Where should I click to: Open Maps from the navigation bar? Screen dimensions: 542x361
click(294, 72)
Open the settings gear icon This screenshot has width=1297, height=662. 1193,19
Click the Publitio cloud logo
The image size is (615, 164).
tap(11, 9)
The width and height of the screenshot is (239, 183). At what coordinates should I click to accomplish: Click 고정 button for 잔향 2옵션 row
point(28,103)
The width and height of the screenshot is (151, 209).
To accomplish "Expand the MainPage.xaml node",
..............................
--- Set problem ---
Please update the material above by replacing "screenshot" with "image" and leaving everything else unchanged.

--- Correct output ---
Where should I click to: Open Maps from the navigation bar? Screen dimensions: 542x361
click(294, 72)
Open the settings gear icon This image has width=1297, height=662. 1193,19
Click the Publitio cloud logo
The image size is (615, 164).
tap(11, 9)
The width and height of the image is (239, 183). At what coordinates should I click to accomplish: Click 고정 button for 잔향 2옵션 row
point(28,103)
The width and height of the image is (151, 209).
To accomplish "Expand the MainPage.xaml node",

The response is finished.